Letter from Edinburgh 05.06.09

On the Bressay ferry on Monday at teatime, on the way to a meeting of the marts board, I encountered an assessor.

For those of a non-crofting dis­position, an assessor has respon­sibilities for assessing crofting issues. They are, in effect, a vital part of the crofting jigsaw which allows the weight of legislation, red tape and bureaucracy to operate. In the middle, there is a crofter who seeks to make best use of a piece of land for cattle and sheep production.

We discussed the price of prime lambs being sold through the Laxfirth slaughterhouse. They have been making more than £60 a head, considerably more than a buyer offered for the lambs in the back end of last year.

All to the good, you might observe. A crofter getting a real market return for a quality product to be sold locally therefore cutting down on food miles, transport costs and the rest.

But in order to make the local meat market genuinely local, and to develop export markets, more Shetland crofters need an outlet for prime lamb in Shetland. That’s what a real future for Shetland agriculture must have.

Yes, many store lambs will con­tinue to be sent south to be finished in Aberdeenshire and further afield. That, I suspect, will always be a part of the agricultural business of the isles. But we have to build a facility that can allow the industry to flour­ish. Yes, to get round state aid rules, make it available to more than one business. If that can help with ridi­culous rules, so be it. But above all, end the procrastination and dither.

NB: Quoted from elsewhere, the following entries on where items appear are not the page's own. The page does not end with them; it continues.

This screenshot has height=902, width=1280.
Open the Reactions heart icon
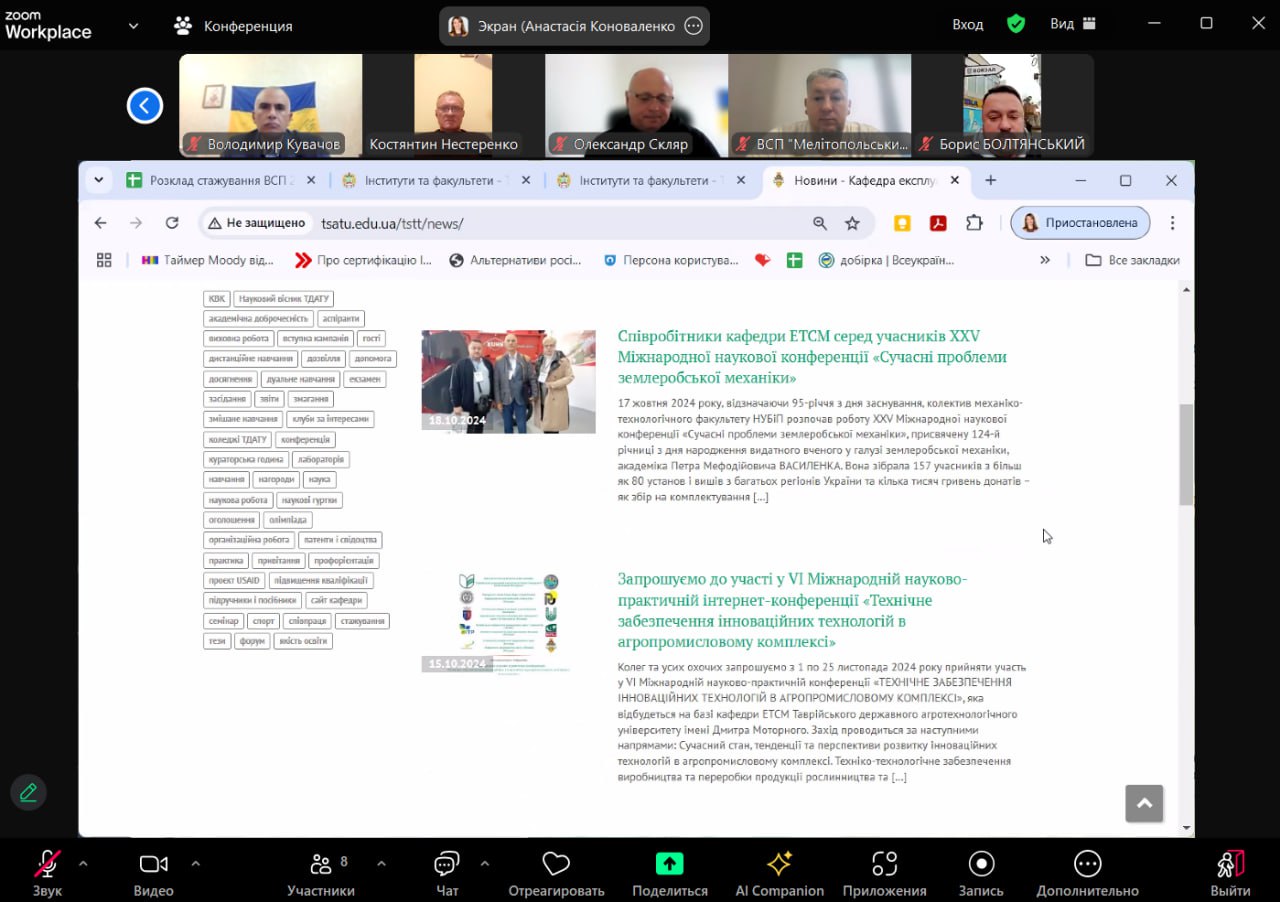click(x=556, y=865)
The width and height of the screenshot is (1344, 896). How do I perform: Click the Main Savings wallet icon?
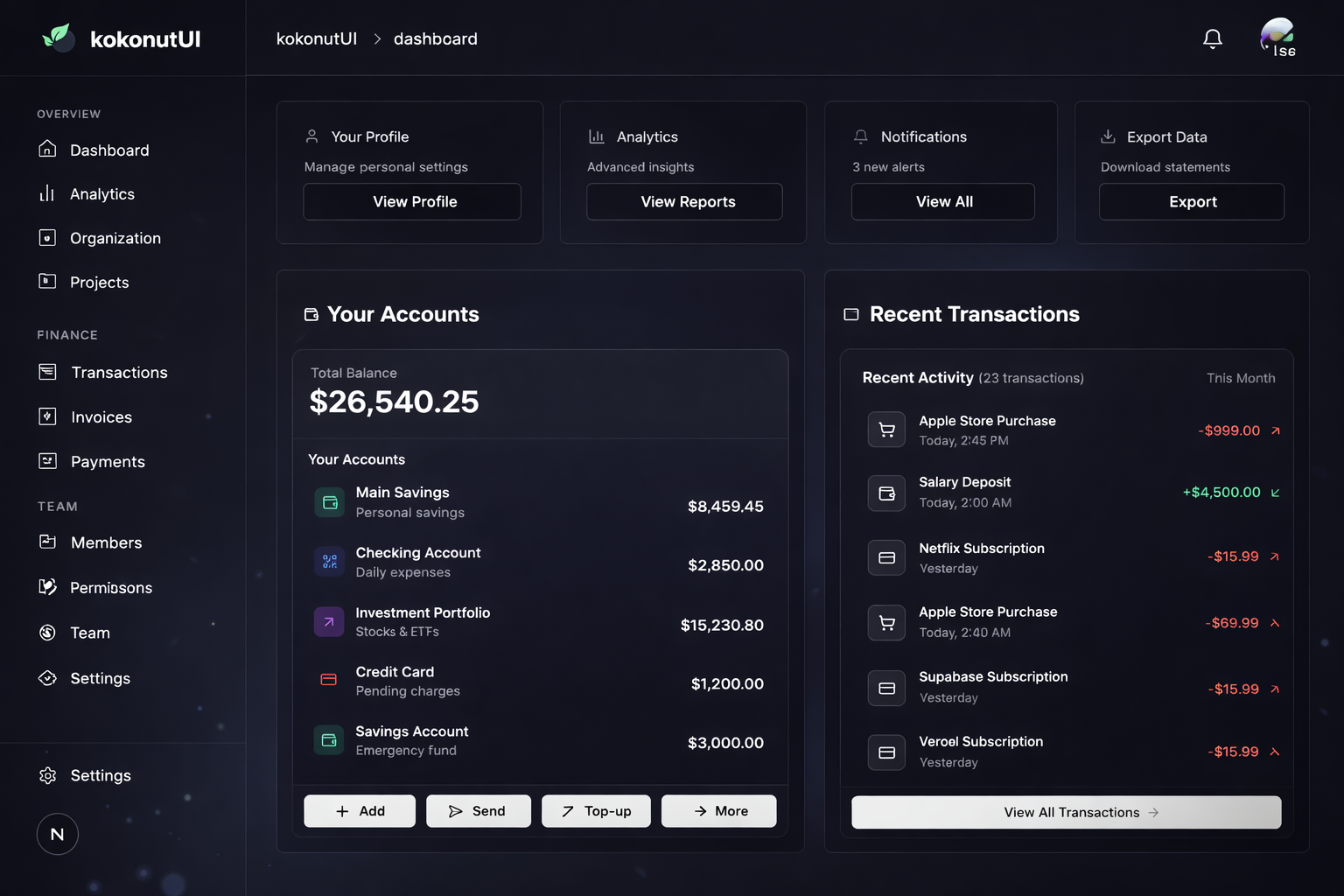click(x=330, y=502)
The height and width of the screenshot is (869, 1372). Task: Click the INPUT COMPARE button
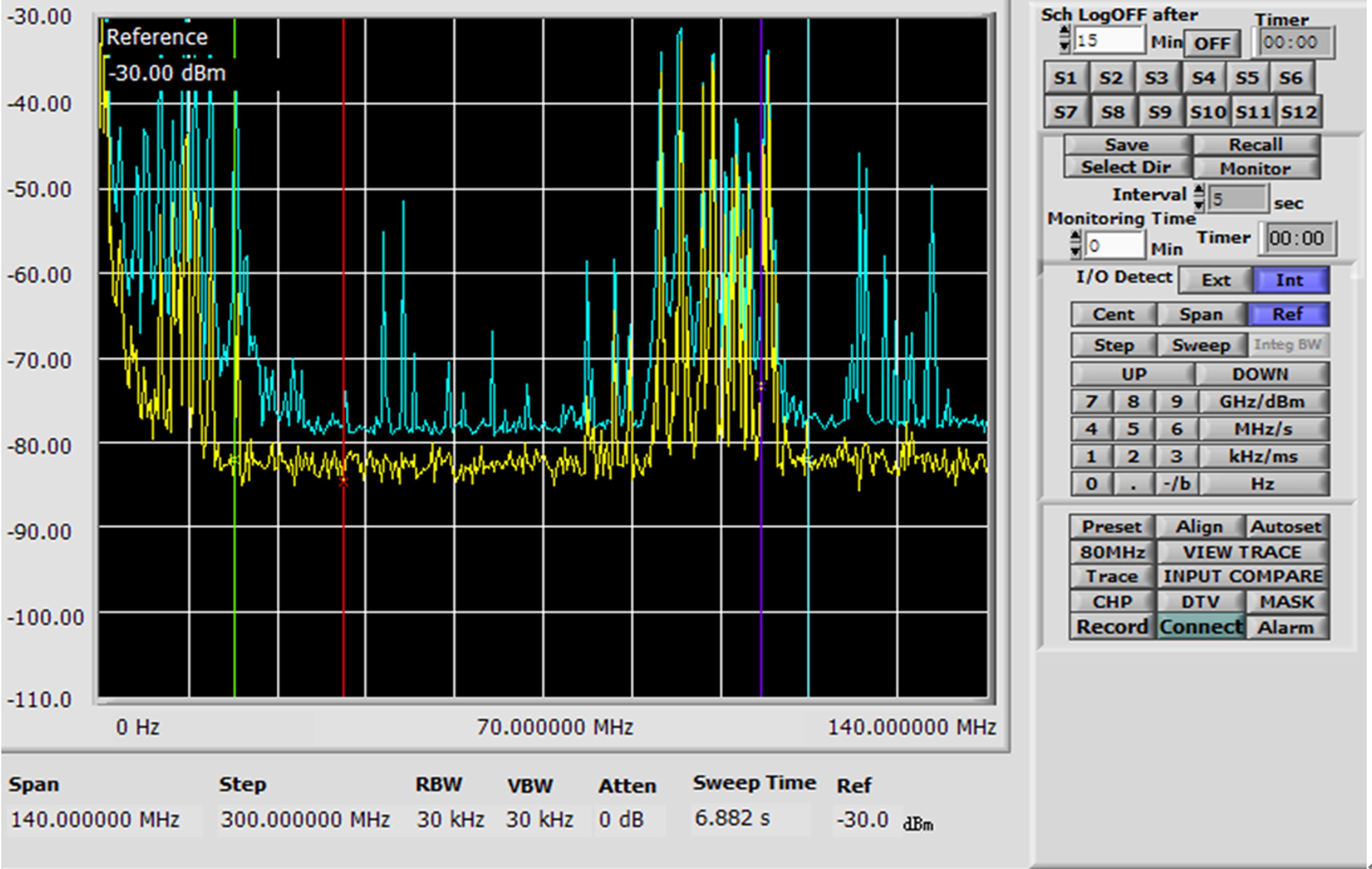coord(1242,577)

This is a project that needs to happen, and happen quickly as otherwise a number of crofters will simply say: “What is the point?” That would help no-one.

If there are fewer active crofters, then there is less livestock pro­duction – fewer cattle and sheep. So fewer for the buyers, whether pri­vate, the marts here or in Aberdeen, to buy. Such a downward spiral helps no-one.

In passing – eight complaints received by email, letter or phone this week about the exorbitant cost of flying. So there will be plenty to discuss when I meet Scott Grier, Loganair’s boss, the week after next.